In my job I am currently preparing for two things: the opening of this year's exhibit at the Haehn Museum at Art and Heritage Place (a small history museum), and the Spring issue of Benedictine Sisters and Friends magazine (though the current one doesn't come out until next week). In the Spring issue we feature the Jubilarians celebrating 50 years of religious life. There are 15 of these women currently at the monastery. What this means is that we sit down with each of them and write a profile of their ministries (work) and life in the monastery. I've been working with our student intern, who is going to interview 6-8 of them and write the profiles.
One Jubilarian, S. Geraldine Zierden, was clearly thinking ahead, and in November she sat down arnd wrote a 5-page history of her life in the convent (1959-2009). It is a remarkable document and was a joy to read. I have to find a way to cut it down to 250 words, which will not be easy.

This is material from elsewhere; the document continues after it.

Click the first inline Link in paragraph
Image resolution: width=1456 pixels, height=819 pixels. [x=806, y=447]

The first story is the one that really caught my attention. When she entered as a novice, her aunt Arinna Zierden was the community cobbler. That's right, cobbler. When she died, Geraldine was assigned to the cobblery shop. As she said, "I think just because I was Sister Arinna's niece, they assumed I automatically knew how to do that." Fix shoes, that is.
Can you imagine becoming a nun and being assigned to be a cobbler? Set down in a shop with no apprenticeship whatsoever, to pick up the leather and nails and other tools and just start resoling and stitching and repairing women's shoes? I would give anything to have seen that cobblery shop.

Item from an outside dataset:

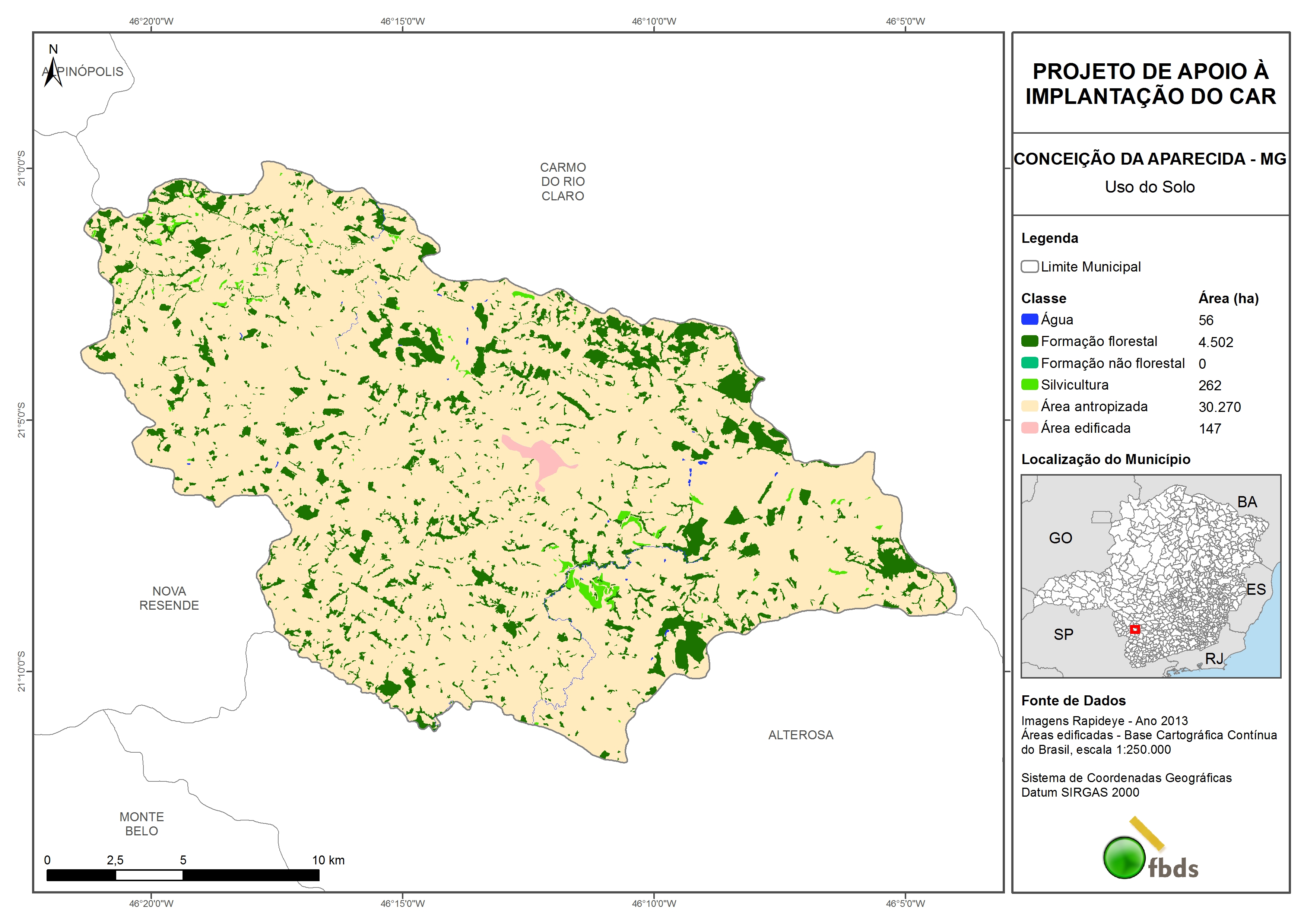Click the red location marker on inset map
1307x924 pixels.
tap(1135, 629)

From 1964-1968 she was at the mission at Red Lake, where she said "I had beautiful Sister Johnette Kohorst to show me the ropes." The two of them cooked hot lunches for 115 school children, and all the meals for the 15 Sisters, 2 Brothers, and 2 priests who lived and worked there. They tended a huge garden and also had a great time together. My favorite passage is this:
"In spring when the ice broke up on the huge Red Lake, we could hear the crash of it way in the house. So whenever we heard that I would run up to the fourth floor to look out the window to see the ice fly. It always sounded like train cars colliding; that's what we heard in the house. The ice would fly in the air really high up in large pieces-- sometimes they looked as big as a house. It always depended how windy it was when this happened."
I don't understand all of it but it's an amazing oral history. After Red Lake she was at the mission in Salt Lake City, Utah. Since 1979 S. Geraldine has worked in the copy center at the College of Saint Benedict, which she also loves. She says, "The reason I love my job here is the people again. I get to know the teachers and lots of students ... They all spoil me rotten, but they tell me I spoil them too, so it is a two-way street."
The museum show this year is titled, "By the Work of Our Hands." It is a celebration of the land, buildings and operations at the monastery over the last 150 years. The place was like a little city for many years, self-sustaining and buzzing with cottage industries. I saw an aerial photo they were mounting that showed the lands that belonged to the monastery, including the farm where we now live.
I'm sure it's going to be a great exhibit, with artifacts from the farming operations, kitchens-- and cobbler shop!
(Open March 8 - December 23, 2009. Special preview and tour dinners on March 5th and May 7th. If you're in town, drop in and see it.)